Только вот правда заключается в том, что Кембридж и Лангхорн во многом очень похожи, и не только потому, что в Кембридже полно духовных коллег отца, наводнявших улицы с номером «Таймс» под мышкой, в подкатанных, пузырящихся на коленях брюках-чино. Все университетские городки одинаковы. Странно, если подумать о корнях всех этих людей, которые селятся в местах, которые для остальных все равно что временный лагерь.

Я сидела на крыльце и смотрела на расположенный напротив дом семейства Бакли, как делала тысячи раз прежде: штукатурка в стиле тюдор, рододендроны и засаженный многолетними растениями сад, теряющий свои младенчески-розовые, белые и голубые цвета. С моего прошлого приезда домой добавилась новая деталь – в окнах гостиной появились воздушные занавески.

На окнах моей нью-йоркской квартиры занавесок не было. В прошлом месяце, когда мама приезжала ко мне, идея состояла не только в том, чтобы вместе пообедать, но и прикинуть, какие предметы мебели, хранящиеся в подвале, украсят две мои небольшие комнатки.

– Твои окна ничем не закрыты! – воскликнула мать. – Весь мир может любоваться на то, как ты переодеваешься!

– Ох, мама, подумаешь, какая беда, – возразила я. – Тут вокруг живут одни геи.
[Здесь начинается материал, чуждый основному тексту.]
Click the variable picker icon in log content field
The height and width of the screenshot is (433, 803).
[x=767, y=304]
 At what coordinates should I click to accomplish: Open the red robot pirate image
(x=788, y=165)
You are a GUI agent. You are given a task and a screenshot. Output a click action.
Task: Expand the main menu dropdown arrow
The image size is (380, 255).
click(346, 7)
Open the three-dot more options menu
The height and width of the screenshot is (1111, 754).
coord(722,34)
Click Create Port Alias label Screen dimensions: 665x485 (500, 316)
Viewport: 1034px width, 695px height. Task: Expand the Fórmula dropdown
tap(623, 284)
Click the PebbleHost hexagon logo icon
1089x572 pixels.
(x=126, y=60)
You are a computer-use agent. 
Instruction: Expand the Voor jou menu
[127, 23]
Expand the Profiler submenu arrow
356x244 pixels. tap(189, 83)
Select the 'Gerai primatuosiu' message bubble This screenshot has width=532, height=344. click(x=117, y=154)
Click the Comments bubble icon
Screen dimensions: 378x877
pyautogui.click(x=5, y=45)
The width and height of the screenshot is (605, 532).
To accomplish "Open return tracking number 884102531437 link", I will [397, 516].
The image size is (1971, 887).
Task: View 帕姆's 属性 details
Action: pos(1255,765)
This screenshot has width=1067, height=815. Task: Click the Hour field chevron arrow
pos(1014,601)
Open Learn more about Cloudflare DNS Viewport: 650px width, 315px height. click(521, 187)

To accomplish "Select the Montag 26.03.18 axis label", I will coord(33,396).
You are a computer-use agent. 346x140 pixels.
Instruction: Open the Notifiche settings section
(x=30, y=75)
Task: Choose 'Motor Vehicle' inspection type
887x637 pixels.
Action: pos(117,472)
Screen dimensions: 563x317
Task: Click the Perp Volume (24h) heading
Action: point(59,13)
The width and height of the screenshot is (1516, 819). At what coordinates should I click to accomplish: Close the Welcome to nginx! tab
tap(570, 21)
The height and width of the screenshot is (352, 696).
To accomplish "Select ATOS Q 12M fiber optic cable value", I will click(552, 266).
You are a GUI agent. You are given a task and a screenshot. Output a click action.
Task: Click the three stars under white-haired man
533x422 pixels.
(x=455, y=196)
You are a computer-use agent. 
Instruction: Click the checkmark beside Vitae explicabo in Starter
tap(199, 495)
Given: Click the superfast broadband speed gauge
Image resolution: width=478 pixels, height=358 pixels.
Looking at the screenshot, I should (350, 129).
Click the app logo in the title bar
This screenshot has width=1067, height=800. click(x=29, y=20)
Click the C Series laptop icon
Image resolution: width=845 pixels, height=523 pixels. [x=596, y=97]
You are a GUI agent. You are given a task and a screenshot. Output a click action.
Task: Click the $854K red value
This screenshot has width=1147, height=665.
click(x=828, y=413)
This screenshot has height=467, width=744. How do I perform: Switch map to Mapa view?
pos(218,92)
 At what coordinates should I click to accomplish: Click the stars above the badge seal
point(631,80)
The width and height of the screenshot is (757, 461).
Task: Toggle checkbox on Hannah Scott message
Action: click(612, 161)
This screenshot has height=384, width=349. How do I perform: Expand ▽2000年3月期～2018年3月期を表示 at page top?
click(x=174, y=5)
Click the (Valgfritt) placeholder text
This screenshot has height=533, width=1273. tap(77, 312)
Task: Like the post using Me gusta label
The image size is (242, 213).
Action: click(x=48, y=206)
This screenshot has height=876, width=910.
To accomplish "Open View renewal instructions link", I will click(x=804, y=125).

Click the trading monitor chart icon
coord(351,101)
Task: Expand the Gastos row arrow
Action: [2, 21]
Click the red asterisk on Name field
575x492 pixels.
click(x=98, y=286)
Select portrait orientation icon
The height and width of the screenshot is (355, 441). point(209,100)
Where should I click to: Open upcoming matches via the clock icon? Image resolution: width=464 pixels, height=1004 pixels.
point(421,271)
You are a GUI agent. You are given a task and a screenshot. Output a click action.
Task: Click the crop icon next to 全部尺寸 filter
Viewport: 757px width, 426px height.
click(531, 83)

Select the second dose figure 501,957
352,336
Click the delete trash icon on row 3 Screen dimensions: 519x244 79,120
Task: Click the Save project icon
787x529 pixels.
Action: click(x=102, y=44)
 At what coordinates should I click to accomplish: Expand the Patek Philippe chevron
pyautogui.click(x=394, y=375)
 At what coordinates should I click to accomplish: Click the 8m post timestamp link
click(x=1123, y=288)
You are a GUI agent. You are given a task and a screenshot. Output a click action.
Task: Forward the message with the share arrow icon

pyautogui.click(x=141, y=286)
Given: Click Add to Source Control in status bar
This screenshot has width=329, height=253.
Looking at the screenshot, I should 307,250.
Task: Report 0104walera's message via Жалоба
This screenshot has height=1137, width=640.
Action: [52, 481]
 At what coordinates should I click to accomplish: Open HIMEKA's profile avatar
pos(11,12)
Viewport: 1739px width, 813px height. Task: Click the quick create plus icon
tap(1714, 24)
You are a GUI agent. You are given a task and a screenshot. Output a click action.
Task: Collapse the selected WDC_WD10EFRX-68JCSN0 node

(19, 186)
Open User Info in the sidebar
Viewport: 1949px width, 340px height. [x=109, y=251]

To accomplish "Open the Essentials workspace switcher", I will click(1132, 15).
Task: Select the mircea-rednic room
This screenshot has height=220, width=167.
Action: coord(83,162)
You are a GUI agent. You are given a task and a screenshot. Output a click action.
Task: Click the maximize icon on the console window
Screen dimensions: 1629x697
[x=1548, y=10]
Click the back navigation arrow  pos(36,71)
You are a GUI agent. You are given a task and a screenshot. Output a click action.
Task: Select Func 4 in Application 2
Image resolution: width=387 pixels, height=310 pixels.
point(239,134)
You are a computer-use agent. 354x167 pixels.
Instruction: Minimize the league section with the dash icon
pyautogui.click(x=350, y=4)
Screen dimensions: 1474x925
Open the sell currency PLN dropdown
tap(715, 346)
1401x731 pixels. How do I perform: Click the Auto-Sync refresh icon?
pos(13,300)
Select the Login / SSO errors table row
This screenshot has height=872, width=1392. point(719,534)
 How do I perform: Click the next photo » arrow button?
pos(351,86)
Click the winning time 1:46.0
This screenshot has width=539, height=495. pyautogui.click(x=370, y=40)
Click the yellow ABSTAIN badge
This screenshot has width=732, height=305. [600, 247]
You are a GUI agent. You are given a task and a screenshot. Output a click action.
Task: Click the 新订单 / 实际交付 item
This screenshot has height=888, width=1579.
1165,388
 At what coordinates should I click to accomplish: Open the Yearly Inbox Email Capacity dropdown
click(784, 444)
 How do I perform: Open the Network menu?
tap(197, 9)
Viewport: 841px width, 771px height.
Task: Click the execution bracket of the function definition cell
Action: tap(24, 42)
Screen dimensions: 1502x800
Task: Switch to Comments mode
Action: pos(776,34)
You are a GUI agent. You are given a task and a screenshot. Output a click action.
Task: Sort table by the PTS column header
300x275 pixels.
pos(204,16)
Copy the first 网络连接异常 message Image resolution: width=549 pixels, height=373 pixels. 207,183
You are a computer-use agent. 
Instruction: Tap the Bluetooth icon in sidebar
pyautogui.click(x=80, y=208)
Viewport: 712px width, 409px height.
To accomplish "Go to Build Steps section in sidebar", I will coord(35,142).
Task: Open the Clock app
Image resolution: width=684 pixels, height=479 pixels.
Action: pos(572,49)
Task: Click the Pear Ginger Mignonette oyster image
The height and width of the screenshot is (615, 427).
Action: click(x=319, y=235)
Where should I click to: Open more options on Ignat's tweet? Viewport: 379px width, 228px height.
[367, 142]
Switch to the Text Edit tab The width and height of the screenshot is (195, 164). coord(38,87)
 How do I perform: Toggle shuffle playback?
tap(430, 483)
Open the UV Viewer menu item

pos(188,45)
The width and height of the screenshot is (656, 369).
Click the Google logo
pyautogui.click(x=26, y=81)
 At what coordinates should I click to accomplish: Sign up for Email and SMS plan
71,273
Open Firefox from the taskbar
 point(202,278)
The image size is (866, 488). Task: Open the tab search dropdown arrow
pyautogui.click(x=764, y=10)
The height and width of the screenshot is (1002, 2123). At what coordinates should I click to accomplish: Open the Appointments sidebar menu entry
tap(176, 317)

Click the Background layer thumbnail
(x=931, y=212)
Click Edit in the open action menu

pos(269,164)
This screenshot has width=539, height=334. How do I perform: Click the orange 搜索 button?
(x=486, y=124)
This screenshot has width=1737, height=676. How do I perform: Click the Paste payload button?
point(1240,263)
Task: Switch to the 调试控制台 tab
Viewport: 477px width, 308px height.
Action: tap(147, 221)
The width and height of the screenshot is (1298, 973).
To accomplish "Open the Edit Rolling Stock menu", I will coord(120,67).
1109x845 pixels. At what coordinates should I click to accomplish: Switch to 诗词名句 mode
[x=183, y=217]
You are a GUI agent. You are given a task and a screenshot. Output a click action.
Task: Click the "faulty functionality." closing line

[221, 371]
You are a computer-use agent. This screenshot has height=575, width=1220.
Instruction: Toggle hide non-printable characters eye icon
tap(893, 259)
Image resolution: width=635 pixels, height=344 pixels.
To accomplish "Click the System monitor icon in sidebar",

Провалиться мне на месте, если я признаюсь ей, что в самый первый раз, сняв в собственной спальне рубашку, я оглянулась на освещенные янтарным светом ламп окна, в которых текла чужая жизнь, и поспешно прикрыла грудь, и что после того случая я одевалась и раздевалась исключительно в ванной, где не было окон, точно девственница в свой медовый месяц.

Но чтоб мне лопнуть, если я вздумаю повесить тюлевые или кружевные шторы или эти дурацкие узкие жалюзи. Когда я обзавелась собственным жильем, одним из удовольствий стало наблюдать, как утренний свет каждое утро ложится на покрытый царапинами деревянный пол, как ближе к вечеру мягкий желтый свет медленно прокрадывается в мою спальню, как ранним вечером за моим окном встает луна.